Alexa tidak peduli dengan kepergian Ben, fikirannya kacau, Apa Elano masih hidup? tapi bagaimana mungkin? dan bagaimana jika pria itu benar-benar masih hidup dan mencap nya sebagai penghianat?.
Semua pertanyaan itu memenuhi pikirannya, apa masalah tidak akan pernah berhenti mendatangi
nya.Namun seketika tersadar kembali ke dunia nyata karena ponselnya berdering, ia melihat nomor tadi menelfonnya, Alexa mengumpulkan keberaniannya dengan tangan bergetar Alexa mengangkat panggilan tersebut.
Ia mencoba mengatasi kemungkinan-kemungkinan yang sudah ada. Alexa menunggu seseorang di sana berbicara terlebih dahulu. Perasaan was-was seketika menguasai dirinya.
"Aku tidak menyangka, pesan seperti itu mempu membuat mental Queen mafia terguncang hahaha" tawa seorang pria di seberang sana tanpa basa-basi.
Alexa seketika tersadar, ia tidak langsung menjawab sapaan pria itu. Alexa salah! Sangat salah.

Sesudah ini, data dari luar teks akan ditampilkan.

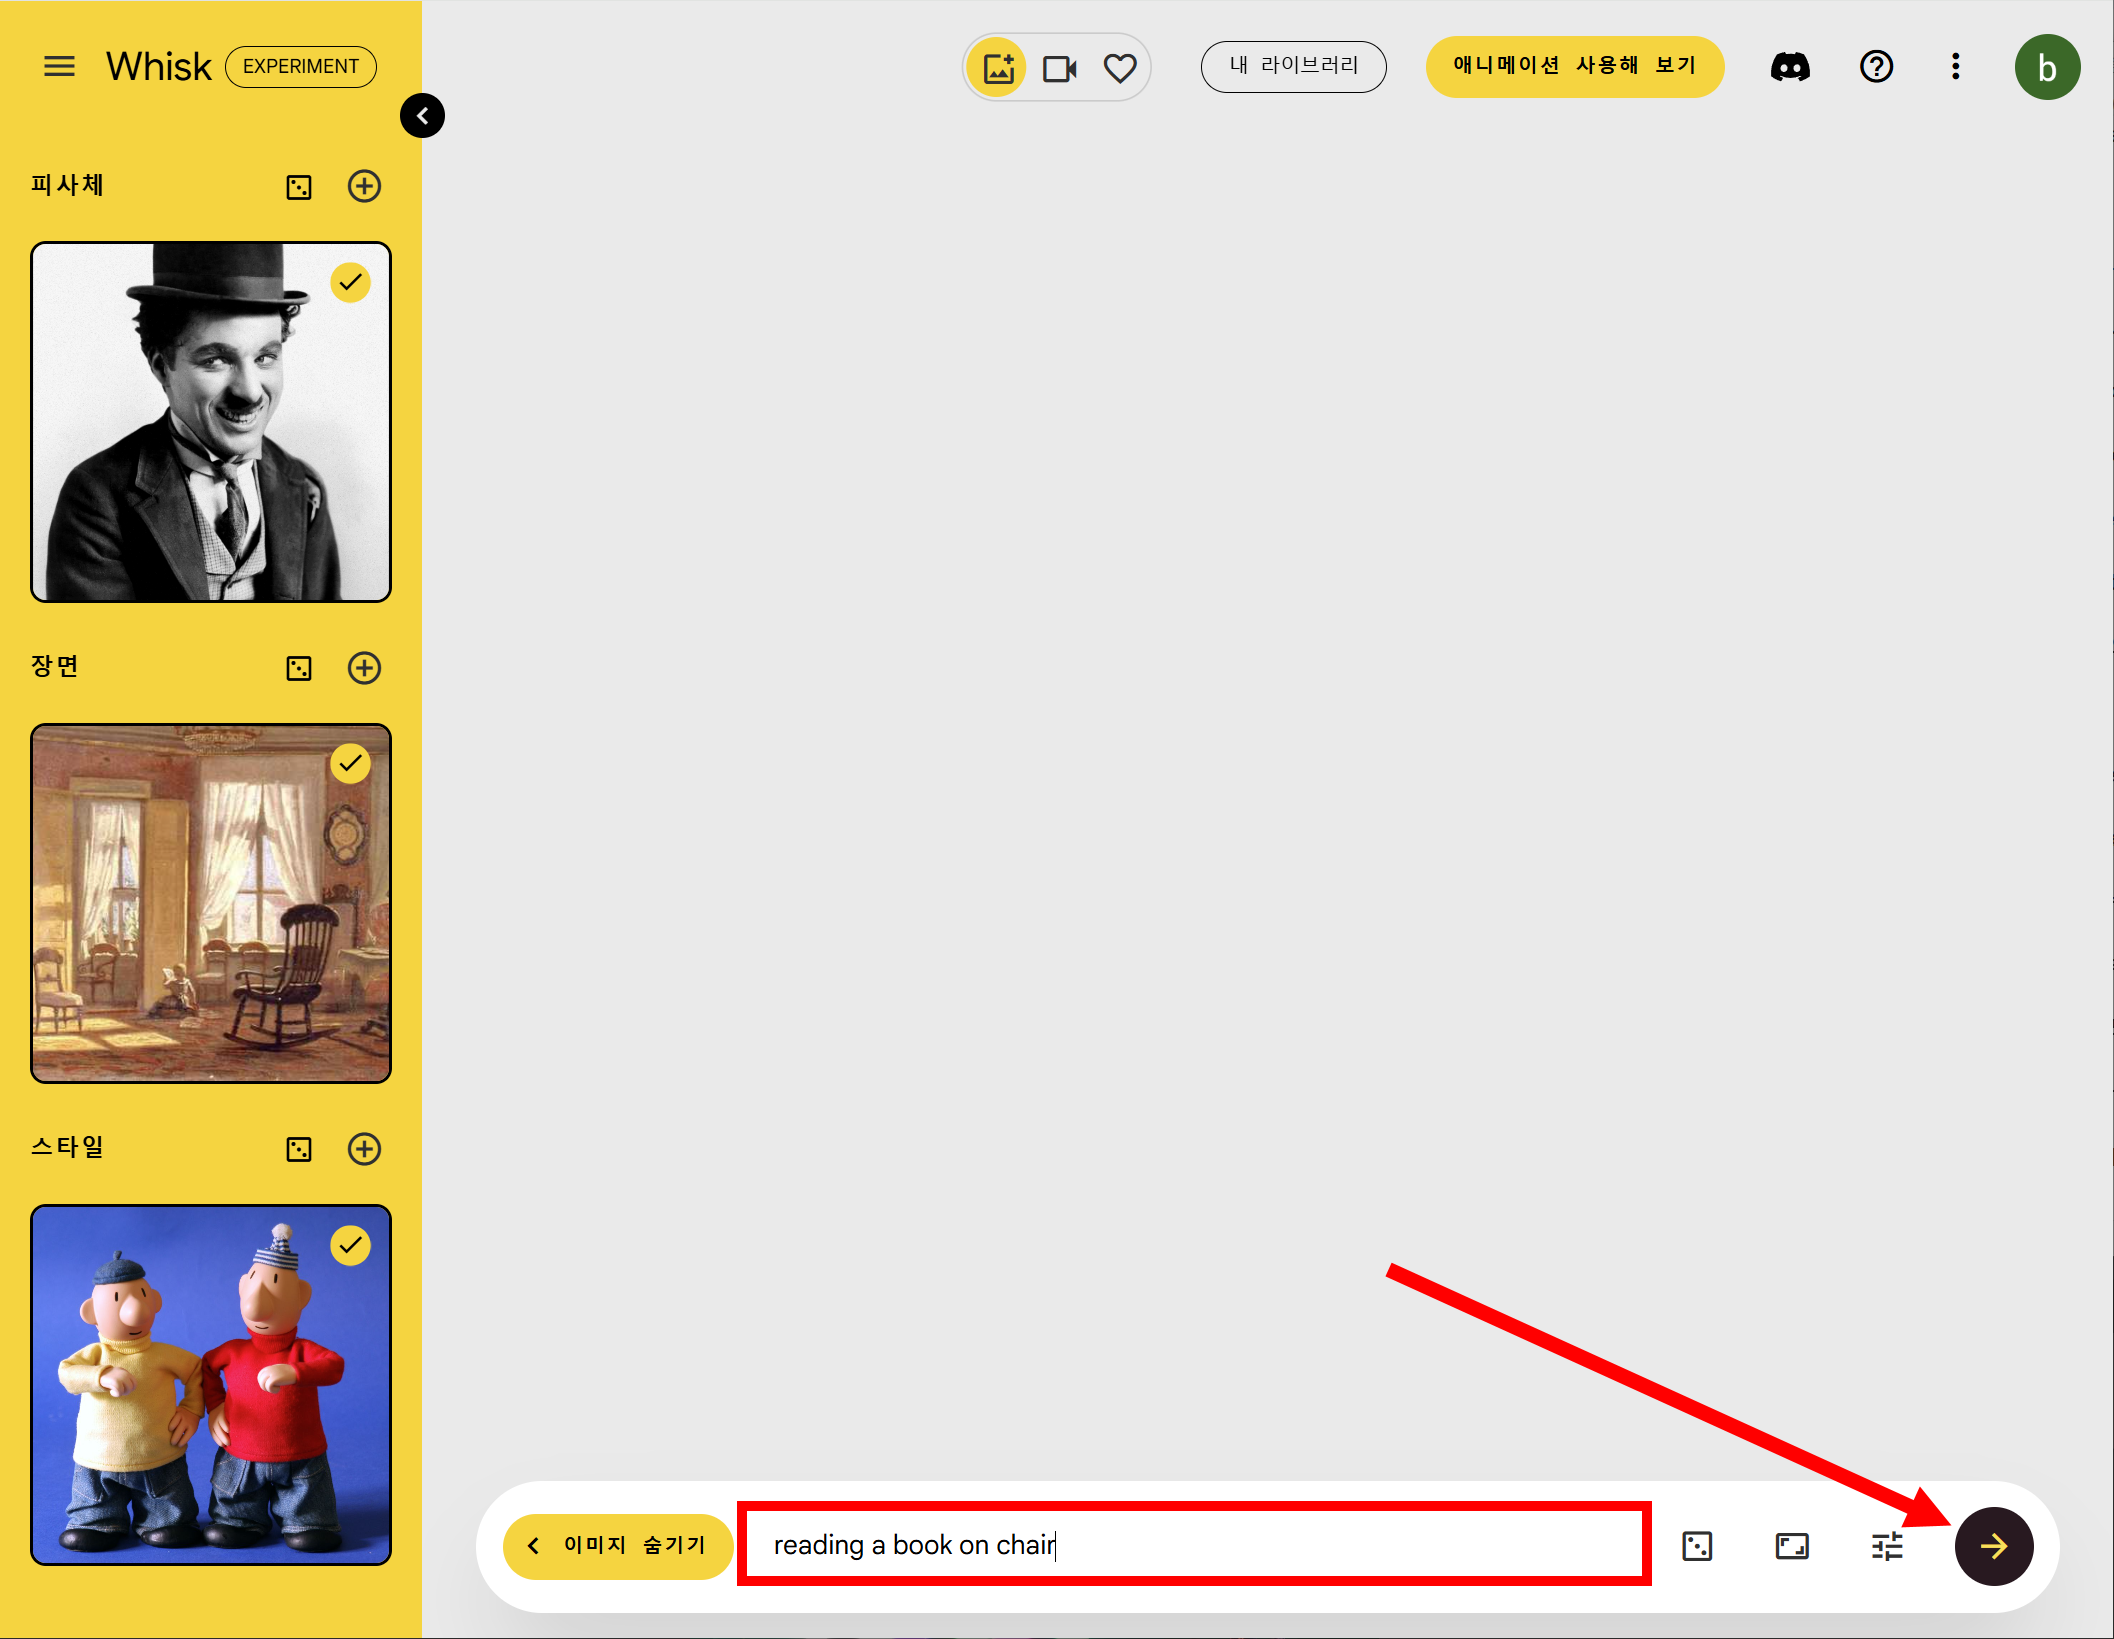2114x1639 pixels.
Task: Uncheck the Chaplin subject image checkmark
Action: (x=350, y=283)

Ben benar, seseorang sedang mencoba mempermainkan nya.
Dan suara di seberang sana, Alexa tau suara itu. Dia adalah musuh bebuyutan GDM, dan juga orang yang sudah menghabisi Elano malam itu, namun sayang nya ia berhasil kabur.
"Aku akan membunuhmu!" desis Alexa dengan suara menyeramkan, ia langsung mematikan sambungan telepon. Alexa melempar ponselnya ke arah sofa melampiaskan kemarahannya.